While I'm just being happy about the potential of a Harris administration, I am thinking about how interesting it will be to see how a capable person with a prosecutorial background performs. We saw how well it served Harris in the debate and in the Fox interview. She's used to dealing with hostile witnesses, and she listens carefully to her opponent and figures out how to lead them to say or agree to whatever she needs for her client -- us! And she has dealt with cartels, etc., and is focused on the necessity of protecting her client.
I tend to think she'll be great dealing with foreign leaders.
Also, in her capacity of attorney general for California, she did need to listen to and serve everyone in the state. I think we can take seriously her pledge to listen to and give a seat at the table to people she doesn't agree with. Moreover, if she wins, she will owe her victory to Republicans who crossed over in order to get rid of Trump and his most harmful aims. I think she realizes that she will need to keep that coalition together for the foreseeable future.
A year from now, we'll realize that winning was the easy part.

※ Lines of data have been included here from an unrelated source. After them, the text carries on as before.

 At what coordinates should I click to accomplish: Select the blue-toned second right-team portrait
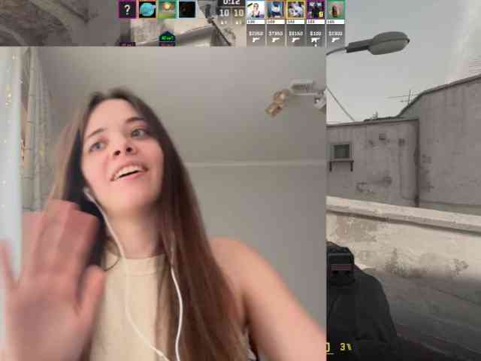point(276,10)
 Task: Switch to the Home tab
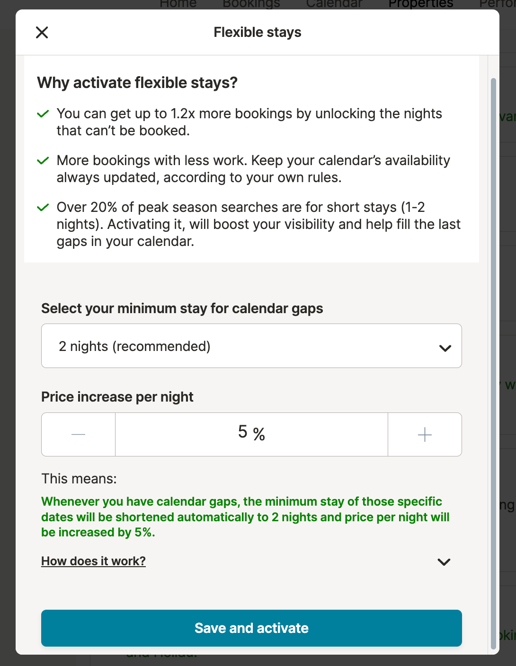pos(178,4)
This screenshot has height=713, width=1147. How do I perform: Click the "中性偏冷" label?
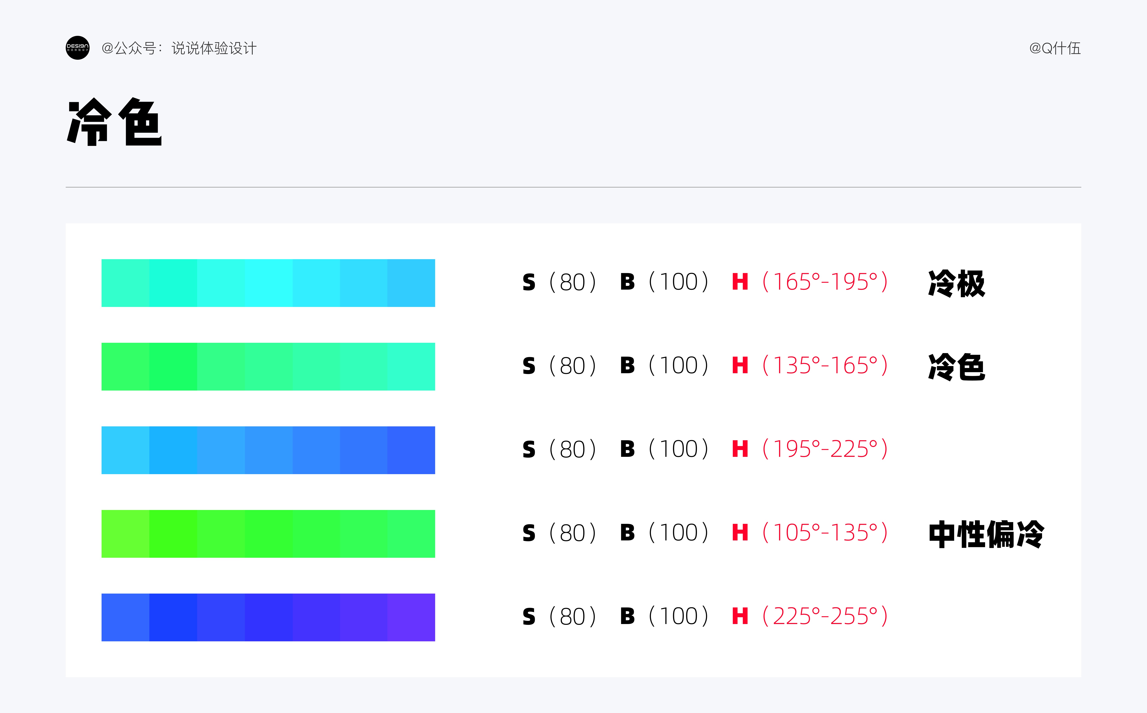[x=986, y=534]
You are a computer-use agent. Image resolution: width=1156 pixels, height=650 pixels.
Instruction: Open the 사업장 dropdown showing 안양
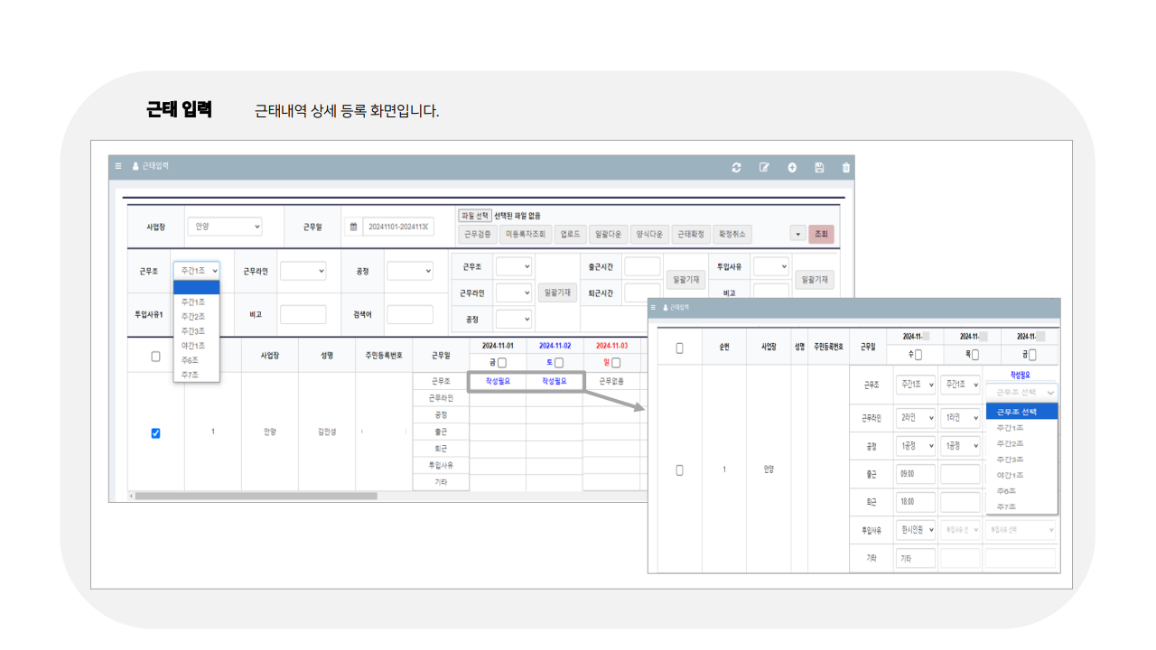224,226
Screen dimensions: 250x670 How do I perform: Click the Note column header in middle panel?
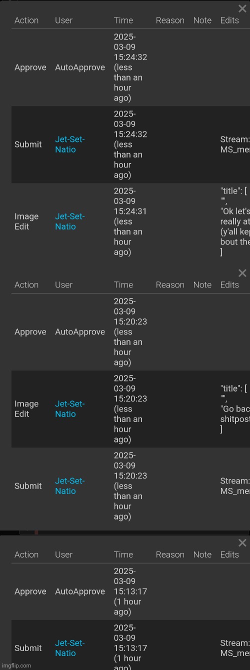(x=203, y=285)
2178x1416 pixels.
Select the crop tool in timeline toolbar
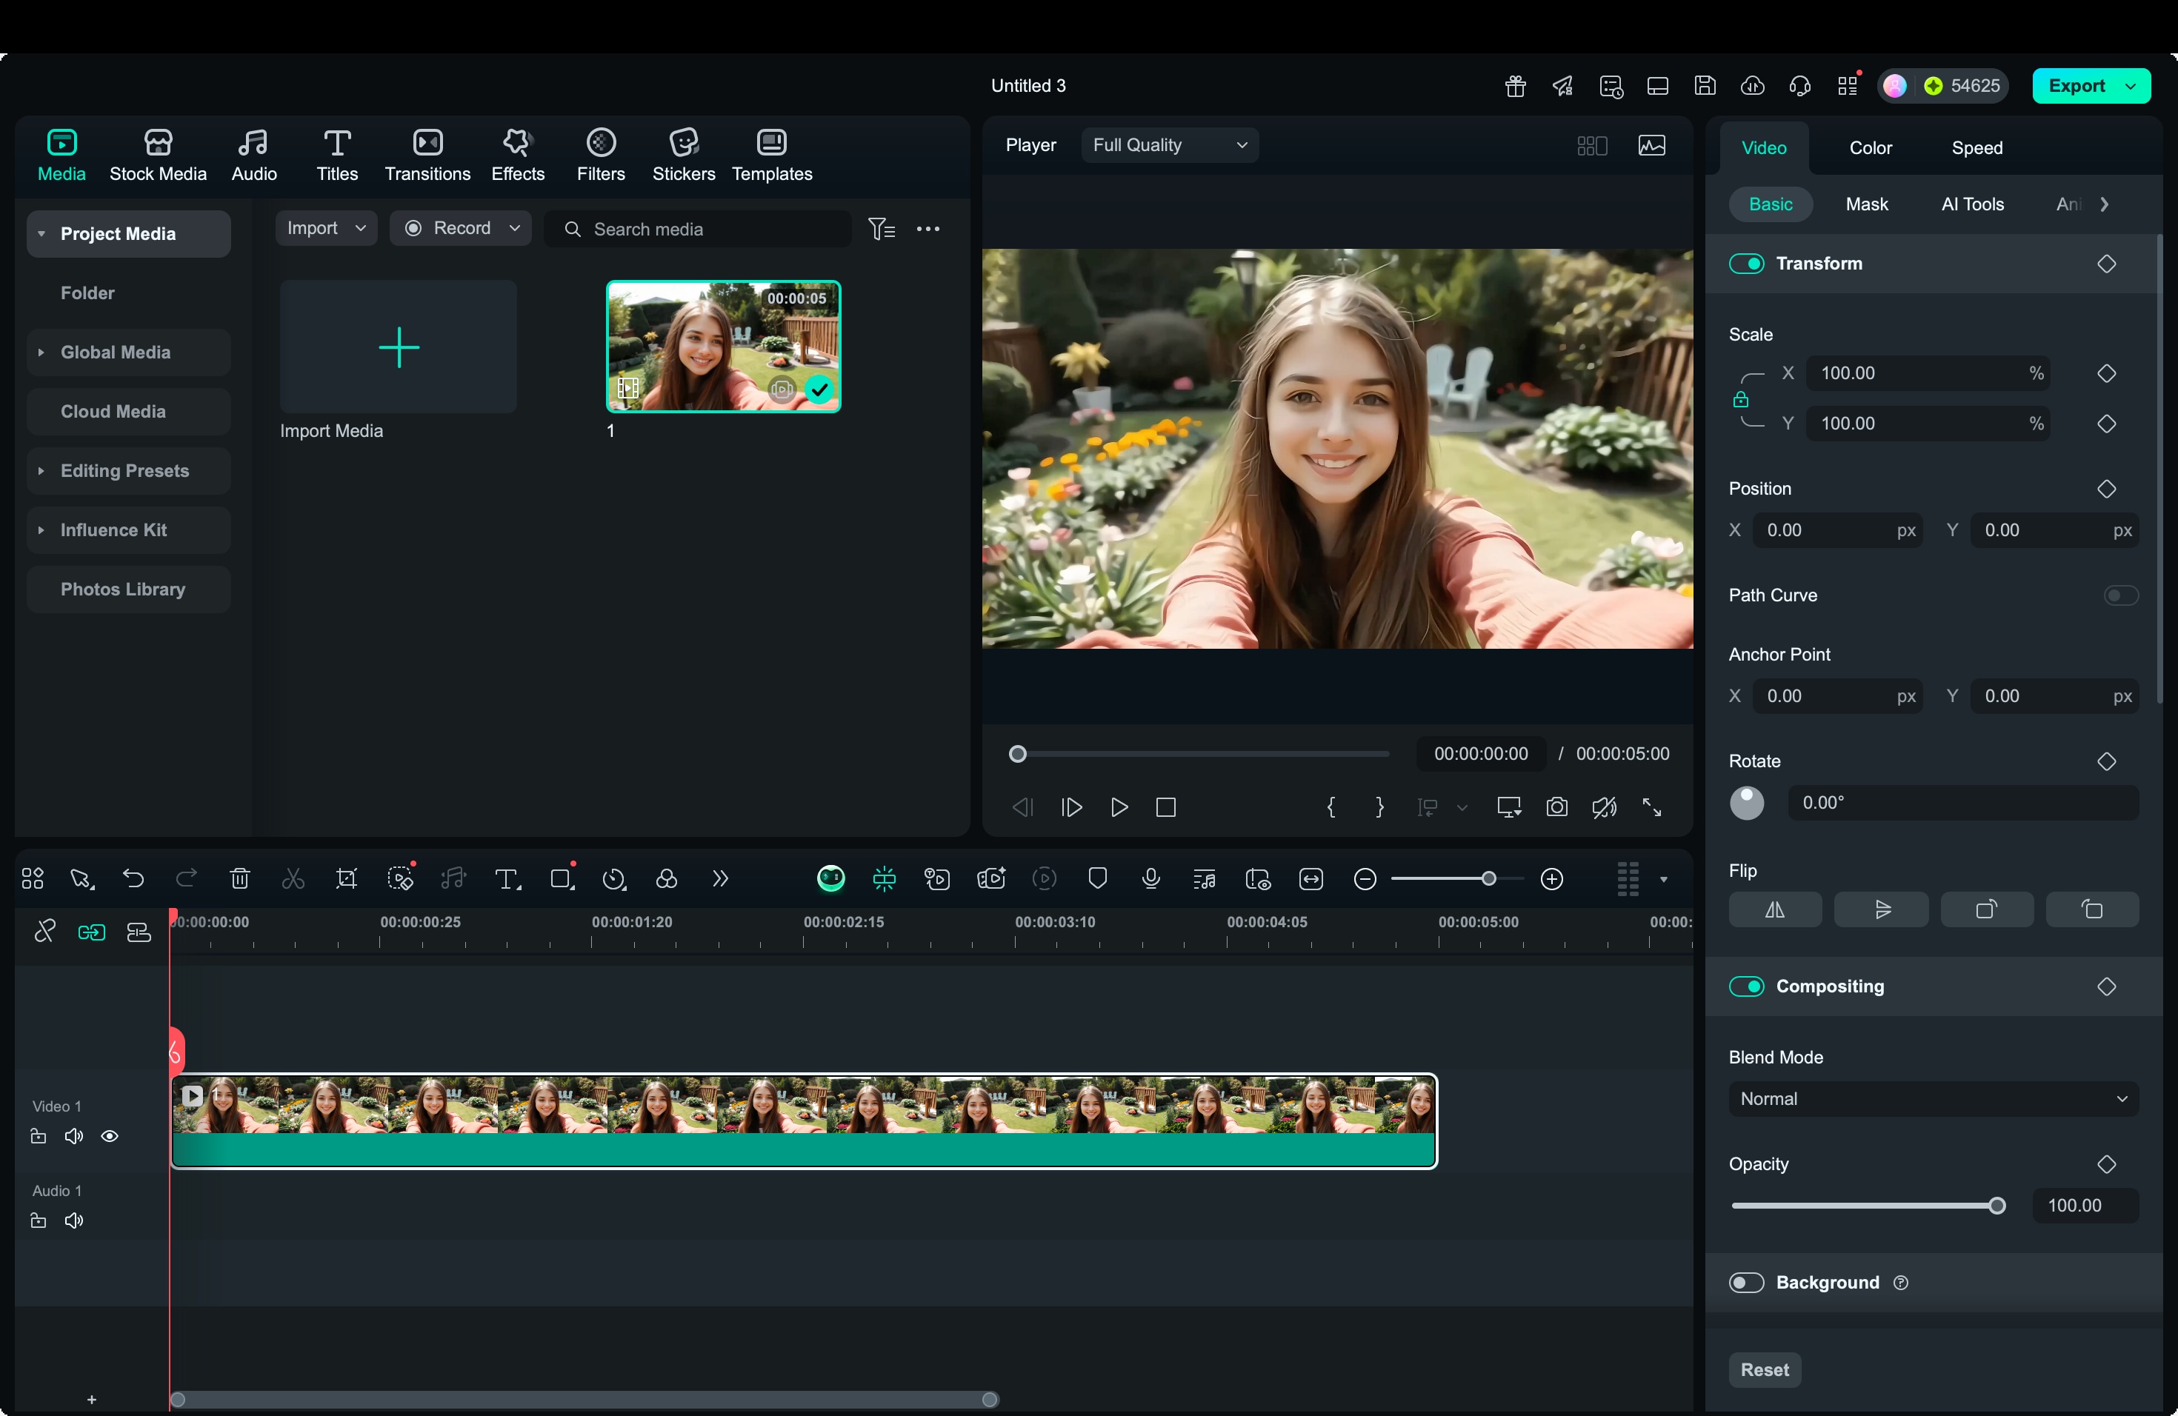346,879
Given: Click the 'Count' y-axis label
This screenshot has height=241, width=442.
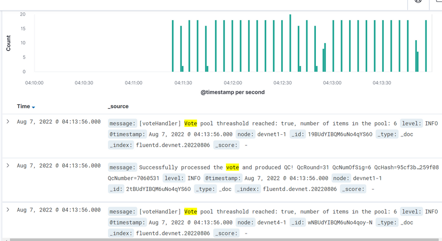Looking at the screenshot, I should (x=8, y=43).
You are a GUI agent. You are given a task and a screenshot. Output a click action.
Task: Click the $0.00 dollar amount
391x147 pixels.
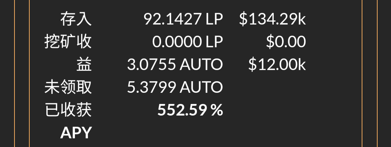(x=286, y=42)
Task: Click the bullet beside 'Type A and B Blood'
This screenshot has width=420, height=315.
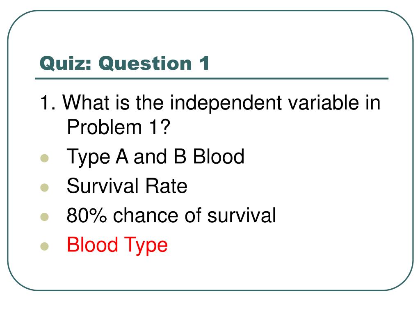Action: [x=44, y=158]
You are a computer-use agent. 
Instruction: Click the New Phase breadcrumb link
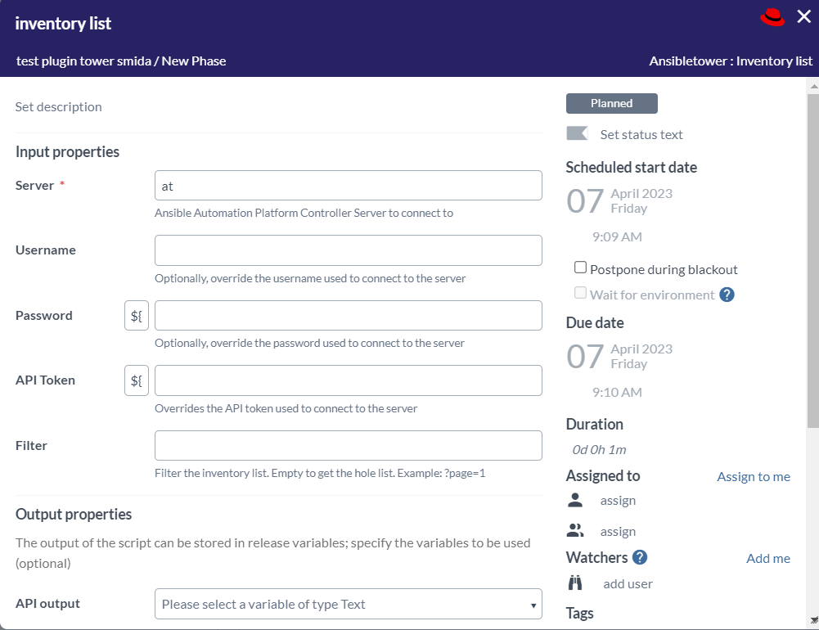coord(195,61)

It's not sustainable for our democracy to depend on Democrats running a perfect campaign in every election while the Republicans go as crazy as possible. We have to put this country back together. I believe Harris has the skills and character to do that.
What's with all the love for Josh Shapiro? He won his gubernatorial race in large part not because Shapiro's a magic man, but because his R opponent was 100% focused on the 2020 election, which voters found tedious and tiresome. Look at Shapiro's performance as governor; give him a couple of years to fix big things, and then see if he's worth the hype. FYI, a week ago, I was in the Philly suburbs, driving on I-476 in the afternoon. Electric sign's message: 17 minute delay. Google Maps showed a 3 mile backup - why? It was the giant mowers weed whacking along the interstate. Very stupid. Shapiro should talk to former VA governor Chuck Robb. Robb had major highway work (junction of I-495 & I-95) done late at night - brilliant! If night mowing isn't feasible, mowing in the early hours of morning is. Bonus: no greenhouse gas emissions from an unnecessary 3 mile backup.